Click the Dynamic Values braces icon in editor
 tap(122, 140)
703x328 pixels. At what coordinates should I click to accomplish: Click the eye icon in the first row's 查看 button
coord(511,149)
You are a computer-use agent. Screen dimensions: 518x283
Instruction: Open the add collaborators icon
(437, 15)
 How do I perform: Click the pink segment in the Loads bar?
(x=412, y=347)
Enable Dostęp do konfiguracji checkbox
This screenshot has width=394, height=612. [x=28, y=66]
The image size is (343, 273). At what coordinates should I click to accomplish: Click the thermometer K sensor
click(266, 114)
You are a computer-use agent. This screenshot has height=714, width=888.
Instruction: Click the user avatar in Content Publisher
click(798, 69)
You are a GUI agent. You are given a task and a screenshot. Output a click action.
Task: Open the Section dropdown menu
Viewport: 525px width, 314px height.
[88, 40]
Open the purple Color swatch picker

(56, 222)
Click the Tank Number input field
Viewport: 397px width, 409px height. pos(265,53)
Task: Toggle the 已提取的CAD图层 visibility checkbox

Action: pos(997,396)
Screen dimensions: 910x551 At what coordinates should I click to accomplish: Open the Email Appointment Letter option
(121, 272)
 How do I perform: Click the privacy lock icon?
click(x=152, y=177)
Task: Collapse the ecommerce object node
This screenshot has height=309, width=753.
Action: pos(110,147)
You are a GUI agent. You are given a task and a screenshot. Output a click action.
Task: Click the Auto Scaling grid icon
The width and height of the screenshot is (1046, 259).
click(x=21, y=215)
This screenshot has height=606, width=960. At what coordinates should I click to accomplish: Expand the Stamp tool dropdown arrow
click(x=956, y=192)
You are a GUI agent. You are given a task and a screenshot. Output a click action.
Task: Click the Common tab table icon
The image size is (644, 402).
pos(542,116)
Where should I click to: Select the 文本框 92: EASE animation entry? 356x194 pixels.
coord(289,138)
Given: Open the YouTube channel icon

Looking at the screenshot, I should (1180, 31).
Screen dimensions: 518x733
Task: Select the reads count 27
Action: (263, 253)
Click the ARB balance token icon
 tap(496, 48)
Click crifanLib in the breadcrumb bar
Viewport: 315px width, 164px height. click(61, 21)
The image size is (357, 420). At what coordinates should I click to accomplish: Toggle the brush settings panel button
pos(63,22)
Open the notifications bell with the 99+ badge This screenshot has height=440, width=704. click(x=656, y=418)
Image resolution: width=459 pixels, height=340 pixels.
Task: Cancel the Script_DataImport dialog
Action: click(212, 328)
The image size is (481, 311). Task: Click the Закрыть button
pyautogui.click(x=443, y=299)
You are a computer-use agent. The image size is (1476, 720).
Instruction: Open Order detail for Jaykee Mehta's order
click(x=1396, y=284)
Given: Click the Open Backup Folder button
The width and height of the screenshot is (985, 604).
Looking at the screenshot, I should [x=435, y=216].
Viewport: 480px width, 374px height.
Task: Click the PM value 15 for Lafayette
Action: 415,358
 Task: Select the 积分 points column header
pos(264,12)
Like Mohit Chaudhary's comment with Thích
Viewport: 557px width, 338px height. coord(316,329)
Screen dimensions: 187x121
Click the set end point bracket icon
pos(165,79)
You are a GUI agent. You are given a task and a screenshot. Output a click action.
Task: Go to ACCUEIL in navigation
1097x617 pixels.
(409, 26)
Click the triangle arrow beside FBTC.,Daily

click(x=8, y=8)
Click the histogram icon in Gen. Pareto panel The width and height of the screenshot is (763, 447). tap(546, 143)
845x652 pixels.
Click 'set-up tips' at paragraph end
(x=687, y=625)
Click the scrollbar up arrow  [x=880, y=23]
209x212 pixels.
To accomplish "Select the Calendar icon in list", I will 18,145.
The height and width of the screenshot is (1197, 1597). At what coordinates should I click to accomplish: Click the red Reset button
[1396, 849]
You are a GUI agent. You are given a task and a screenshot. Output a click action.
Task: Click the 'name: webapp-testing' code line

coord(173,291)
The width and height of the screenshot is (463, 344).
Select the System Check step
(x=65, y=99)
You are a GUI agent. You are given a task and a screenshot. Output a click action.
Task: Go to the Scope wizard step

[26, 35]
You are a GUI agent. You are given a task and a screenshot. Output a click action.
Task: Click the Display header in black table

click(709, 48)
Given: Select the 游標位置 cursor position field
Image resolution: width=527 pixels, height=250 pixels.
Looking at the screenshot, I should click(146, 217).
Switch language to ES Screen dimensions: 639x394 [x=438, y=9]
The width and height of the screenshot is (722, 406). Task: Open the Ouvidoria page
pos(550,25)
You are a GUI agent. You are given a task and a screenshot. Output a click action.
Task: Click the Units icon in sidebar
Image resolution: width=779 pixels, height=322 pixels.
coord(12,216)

------------------------------------

▶ **What is being asked**
Copy each line containing the word "computer" from the data.

▶ **Your response**
You are a computer-use agent. Screen dimensions: 518x283
You are a computer-use agent. This screenshot has height=714, width=888.
You are a computer-use agent. The image size is (1476, 720).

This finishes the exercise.